For questions mainly about theory of complex analytic/holomorphic functions of one complex variable. Use [tag:complex-numbers] instead for questions about complex numbers. Use [tag:several-complex-variables] instead for questions about holomorphic functions of more than one complex variables.

Complex analysis is a branch of mathematical analysis that investigates functions of one or several complex variables. Typical topics include Cauchy's integral formula, singularities, poles, holomorphic and meromorphic functions, Laurent and Taylor series, maximum modulus principle, isolated zeros principle, etc.

Independent variable and dependent variable of complex functions are both complex numbers, and may be separated into real (denoted by $\Re$) and imaginary parts (denoted by $\Im$) : $z = x +iy$ and $w = f(z) =u(x,y)+iv(x,y)$ where $x, y \in \mathbb{R}$, $u(x,y)$ and $v(x,y)$ being real-valued functions.

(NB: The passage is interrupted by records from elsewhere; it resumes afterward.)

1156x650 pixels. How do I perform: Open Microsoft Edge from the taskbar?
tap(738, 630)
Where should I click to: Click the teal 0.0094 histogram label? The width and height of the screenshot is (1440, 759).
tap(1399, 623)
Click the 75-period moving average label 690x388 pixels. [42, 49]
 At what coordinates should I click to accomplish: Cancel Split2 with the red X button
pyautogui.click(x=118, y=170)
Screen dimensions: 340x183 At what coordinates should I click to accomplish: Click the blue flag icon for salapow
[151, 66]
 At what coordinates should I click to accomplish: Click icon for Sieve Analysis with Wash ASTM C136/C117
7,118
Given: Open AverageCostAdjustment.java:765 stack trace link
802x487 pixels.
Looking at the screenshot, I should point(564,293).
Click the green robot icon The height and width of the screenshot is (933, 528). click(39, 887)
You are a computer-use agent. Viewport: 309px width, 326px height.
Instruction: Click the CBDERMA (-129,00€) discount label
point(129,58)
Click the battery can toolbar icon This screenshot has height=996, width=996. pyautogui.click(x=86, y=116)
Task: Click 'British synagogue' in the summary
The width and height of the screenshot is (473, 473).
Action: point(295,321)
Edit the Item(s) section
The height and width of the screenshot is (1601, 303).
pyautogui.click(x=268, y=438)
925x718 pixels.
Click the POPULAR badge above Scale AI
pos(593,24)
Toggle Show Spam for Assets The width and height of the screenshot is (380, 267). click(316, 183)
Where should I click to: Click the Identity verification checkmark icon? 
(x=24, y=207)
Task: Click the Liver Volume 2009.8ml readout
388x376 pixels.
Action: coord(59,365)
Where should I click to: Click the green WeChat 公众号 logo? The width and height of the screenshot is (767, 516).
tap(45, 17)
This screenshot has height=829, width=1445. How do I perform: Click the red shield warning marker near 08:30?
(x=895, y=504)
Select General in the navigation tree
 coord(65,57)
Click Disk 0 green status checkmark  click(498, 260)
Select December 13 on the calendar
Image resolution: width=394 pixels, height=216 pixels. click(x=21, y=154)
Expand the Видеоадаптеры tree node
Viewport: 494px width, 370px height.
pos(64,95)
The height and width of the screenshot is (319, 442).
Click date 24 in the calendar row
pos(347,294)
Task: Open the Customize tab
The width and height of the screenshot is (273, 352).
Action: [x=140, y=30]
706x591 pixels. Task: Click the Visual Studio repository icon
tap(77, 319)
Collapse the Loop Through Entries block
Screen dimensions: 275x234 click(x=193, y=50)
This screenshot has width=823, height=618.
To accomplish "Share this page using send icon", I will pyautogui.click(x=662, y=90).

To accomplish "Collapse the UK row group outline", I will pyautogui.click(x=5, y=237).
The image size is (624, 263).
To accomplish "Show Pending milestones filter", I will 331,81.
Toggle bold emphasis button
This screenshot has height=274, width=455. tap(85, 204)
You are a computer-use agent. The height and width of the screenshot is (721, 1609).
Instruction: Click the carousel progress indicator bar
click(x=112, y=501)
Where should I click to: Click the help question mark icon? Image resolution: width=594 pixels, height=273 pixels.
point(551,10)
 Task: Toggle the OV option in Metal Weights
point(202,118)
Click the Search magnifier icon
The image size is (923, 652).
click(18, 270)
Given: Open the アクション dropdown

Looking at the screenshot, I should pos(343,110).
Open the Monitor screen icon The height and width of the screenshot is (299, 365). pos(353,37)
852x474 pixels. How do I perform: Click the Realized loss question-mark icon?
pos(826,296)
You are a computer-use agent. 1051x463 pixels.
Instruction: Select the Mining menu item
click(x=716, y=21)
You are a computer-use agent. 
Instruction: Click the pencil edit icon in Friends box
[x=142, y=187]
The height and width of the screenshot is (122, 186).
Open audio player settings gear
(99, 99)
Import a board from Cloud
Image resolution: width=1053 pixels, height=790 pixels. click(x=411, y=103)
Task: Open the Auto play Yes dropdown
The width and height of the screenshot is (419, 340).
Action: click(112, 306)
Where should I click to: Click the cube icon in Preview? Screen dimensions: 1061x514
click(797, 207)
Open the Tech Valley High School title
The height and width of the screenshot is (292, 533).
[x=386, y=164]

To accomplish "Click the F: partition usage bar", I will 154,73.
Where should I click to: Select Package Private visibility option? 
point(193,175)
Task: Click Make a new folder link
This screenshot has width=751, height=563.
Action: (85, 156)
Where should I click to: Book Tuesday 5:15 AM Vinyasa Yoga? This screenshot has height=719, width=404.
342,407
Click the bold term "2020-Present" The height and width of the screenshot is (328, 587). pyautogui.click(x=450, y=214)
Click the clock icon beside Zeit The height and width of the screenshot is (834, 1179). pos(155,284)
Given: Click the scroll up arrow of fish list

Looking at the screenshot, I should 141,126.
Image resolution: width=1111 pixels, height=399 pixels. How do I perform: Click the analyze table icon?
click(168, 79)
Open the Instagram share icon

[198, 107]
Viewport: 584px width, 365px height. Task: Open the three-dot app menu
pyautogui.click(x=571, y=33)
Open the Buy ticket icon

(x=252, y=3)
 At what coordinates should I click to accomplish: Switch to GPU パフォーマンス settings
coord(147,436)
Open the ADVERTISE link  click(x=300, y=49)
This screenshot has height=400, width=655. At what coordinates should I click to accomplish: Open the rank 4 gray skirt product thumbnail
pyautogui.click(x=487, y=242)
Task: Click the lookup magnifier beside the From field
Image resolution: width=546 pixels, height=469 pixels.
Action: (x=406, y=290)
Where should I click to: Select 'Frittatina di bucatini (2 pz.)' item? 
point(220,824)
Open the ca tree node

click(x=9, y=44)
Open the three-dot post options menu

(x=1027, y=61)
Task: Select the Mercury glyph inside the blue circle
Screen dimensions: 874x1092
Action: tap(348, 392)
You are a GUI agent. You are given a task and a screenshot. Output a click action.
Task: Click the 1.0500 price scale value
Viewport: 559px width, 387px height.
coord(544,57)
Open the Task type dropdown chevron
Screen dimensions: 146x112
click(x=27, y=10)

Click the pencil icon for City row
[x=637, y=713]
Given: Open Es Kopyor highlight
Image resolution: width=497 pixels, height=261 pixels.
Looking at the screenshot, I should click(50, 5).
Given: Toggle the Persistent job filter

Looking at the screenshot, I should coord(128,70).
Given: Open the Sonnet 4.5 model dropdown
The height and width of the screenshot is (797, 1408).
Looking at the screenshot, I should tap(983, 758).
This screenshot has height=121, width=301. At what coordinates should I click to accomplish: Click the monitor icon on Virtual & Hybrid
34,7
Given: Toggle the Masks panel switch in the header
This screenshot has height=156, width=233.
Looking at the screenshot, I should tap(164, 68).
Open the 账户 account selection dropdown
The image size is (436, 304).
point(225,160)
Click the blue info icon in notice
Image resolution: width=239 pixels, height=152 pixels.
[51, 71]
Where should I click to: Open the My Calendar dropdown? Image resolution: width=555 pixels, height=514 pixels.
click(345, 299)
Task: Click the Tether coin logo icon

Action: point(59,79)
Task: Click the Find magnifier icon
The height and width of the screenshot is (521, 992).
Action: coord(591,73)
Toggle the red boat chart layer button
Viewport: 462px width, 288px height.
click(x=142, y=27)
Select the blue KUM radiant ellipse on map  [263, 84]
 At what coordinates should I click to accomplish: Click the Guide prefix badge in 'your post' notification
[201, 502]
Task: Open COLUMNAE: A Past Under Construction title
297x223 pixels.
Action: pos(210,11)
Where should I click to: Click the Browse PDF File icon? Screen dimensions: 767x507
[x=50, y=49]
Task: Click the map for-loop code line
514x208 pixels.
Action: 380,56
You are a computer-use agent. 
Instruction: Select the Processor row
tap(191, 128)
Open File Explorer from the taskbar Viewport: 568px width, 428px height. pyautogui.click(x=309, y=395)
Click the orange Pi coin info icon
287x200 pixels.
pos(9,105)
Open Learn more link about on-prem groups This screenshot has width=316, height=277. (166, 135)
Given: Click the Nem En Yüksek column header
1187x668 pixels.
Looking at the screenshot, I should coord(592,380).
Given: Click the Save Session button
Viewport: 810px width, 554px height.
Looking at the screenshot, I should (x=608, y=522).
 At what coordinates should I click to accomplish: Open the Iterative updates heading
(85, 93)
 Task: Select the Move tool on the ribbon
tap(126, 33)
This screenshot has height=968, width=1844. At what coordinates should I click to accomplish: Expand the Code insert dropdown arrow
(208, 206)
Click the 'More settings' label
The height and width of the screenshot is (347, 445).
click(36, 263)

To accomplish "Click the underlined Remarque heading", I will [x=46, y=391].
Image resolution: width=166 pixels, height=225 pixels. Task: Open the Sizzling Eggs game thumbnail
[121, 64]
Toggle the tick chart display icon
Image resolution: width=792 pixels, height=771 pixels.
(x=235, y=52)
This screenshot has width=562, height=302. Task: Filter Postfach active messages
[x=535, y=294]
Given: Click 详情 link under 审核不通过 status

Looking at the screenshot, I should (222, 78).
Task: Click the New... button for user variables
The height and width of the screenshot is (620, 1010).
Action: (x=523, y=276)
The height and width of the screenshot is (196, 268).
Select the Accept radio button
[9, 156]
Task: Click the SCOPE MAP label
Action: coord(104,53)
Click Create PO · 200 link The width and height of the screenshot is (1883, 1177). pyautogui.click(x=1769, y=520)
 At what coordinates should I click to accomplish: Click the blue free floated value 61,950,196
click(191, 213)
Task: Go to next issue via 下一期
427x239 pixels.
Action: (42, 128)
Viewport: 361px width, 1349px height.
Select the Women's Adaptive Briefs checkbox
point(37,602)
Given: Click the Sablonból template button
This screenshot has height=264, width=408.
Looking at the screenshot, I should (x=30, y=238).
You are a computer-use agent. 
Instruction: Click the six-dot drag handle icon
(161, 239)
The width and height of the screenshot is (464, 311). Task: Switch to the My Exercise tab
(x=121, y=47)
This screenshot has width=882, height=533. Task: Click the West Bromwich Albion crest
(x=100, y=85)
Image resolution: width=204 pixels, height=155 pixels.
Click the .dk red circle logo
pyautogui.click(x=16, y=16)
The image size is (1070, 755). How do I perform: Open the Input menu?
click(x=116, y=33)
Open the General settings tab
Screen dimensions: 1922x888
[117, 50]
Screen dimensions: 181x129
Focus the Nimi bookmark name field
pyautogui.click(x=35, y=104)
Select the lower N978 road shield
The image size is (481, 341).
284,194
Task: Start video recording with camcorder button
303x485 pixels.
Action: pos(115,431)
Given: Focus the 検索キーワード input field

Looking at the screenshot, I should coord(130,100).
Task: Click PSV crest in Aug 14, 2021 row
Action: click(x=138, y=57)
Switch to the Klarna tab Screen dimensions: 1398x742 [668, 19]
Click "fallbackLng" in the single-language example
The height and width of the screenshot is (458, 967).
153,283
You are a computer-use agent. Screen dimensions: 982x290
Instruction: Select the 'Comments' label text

A fundamental result of complex analysis is the Cauchy-Riemann equations, which give the conditions for a function to have a complex derivative, which is a complex generalization of the (real) derivative. If the complex derivative is defined at each point in an open connected subset of $\mathbb C$, the function is called analytic, or holomorphic. If the complex derivative is defined at each point in $\mathbb C$, the function is called entire.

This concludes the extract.